── Materials provided ──

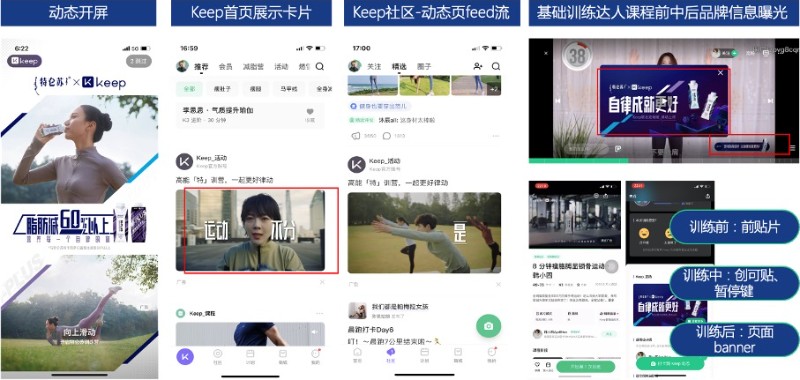
Task: Open the 运动不分 ad video thumbnail
Action: (250, 230)
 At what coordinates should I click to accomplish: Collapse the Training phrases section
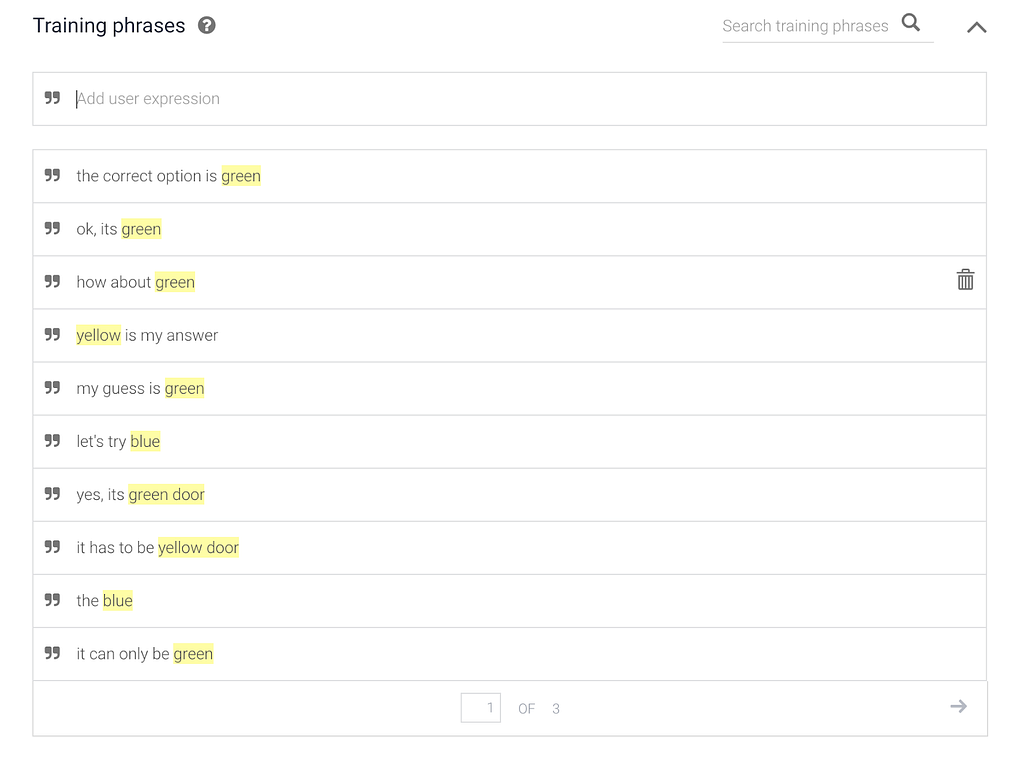(976, 27)
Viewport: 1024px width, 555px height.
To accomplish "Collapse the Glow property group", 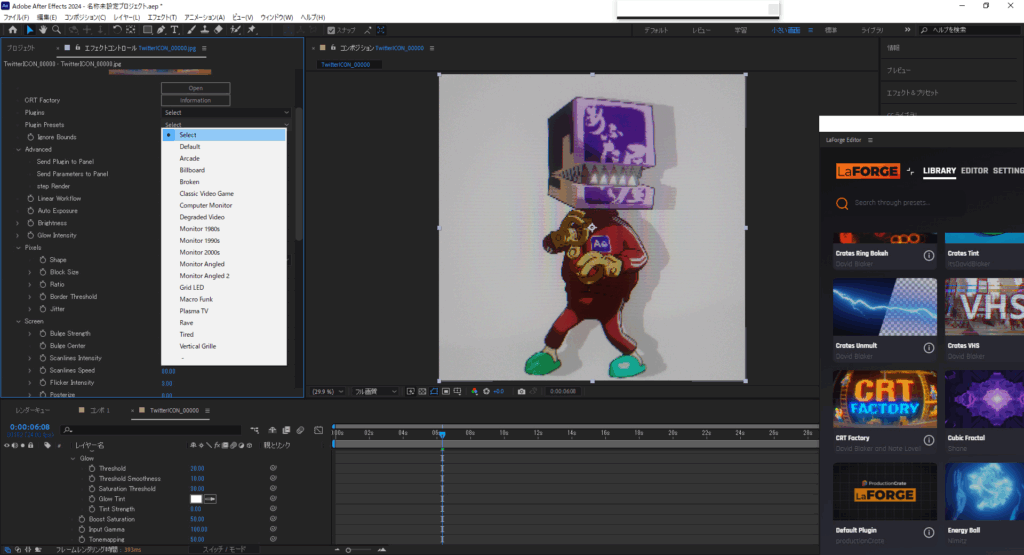I will click(x=73, y=458).
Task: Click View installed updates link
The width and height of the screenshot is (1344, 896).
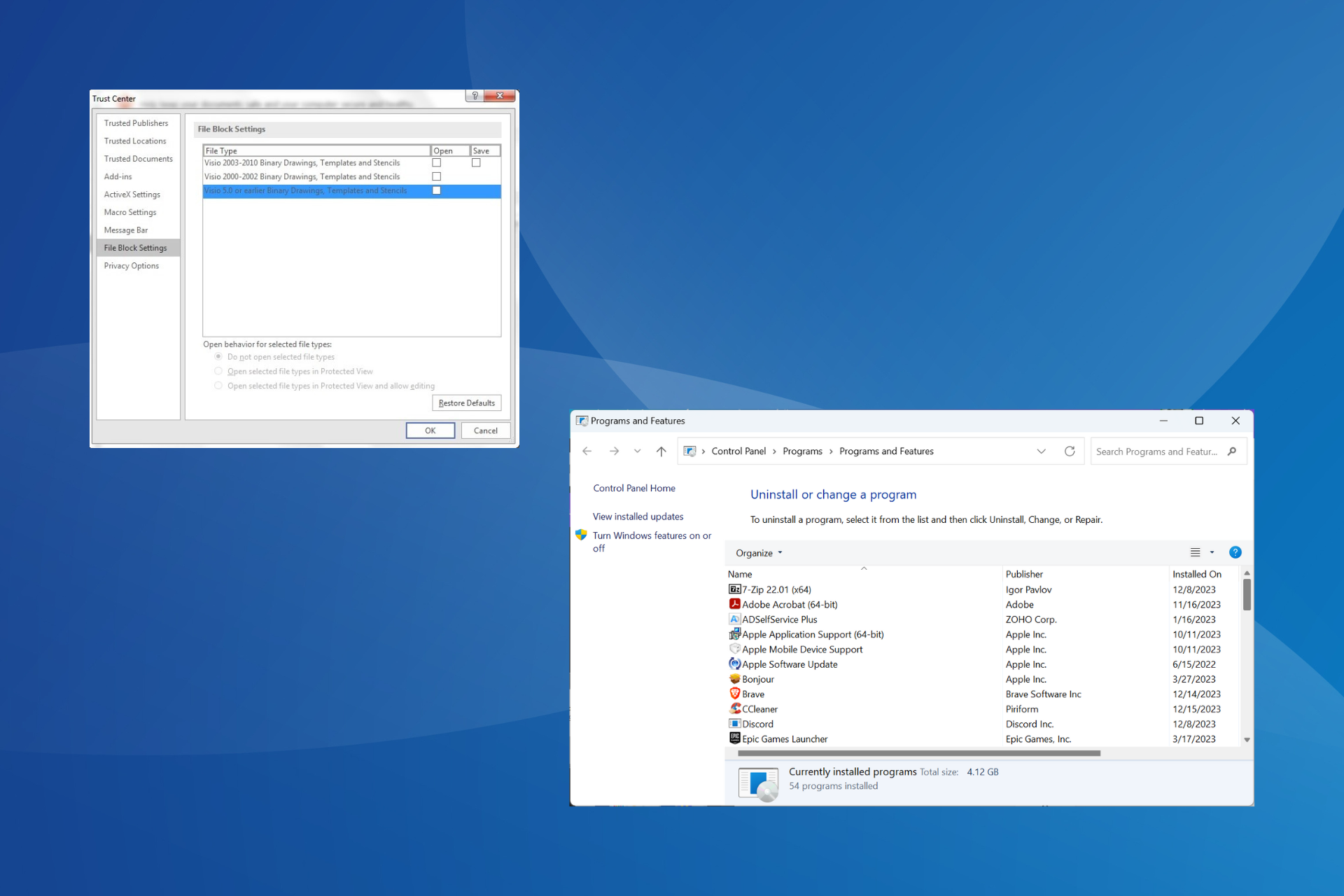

───

Task prompt:
Filter the entries and keep only the lines holding "height".

Output of the exercise:
Viewport: 1024px width, 555px height.
The width and height of the screenshot is (1344, 896).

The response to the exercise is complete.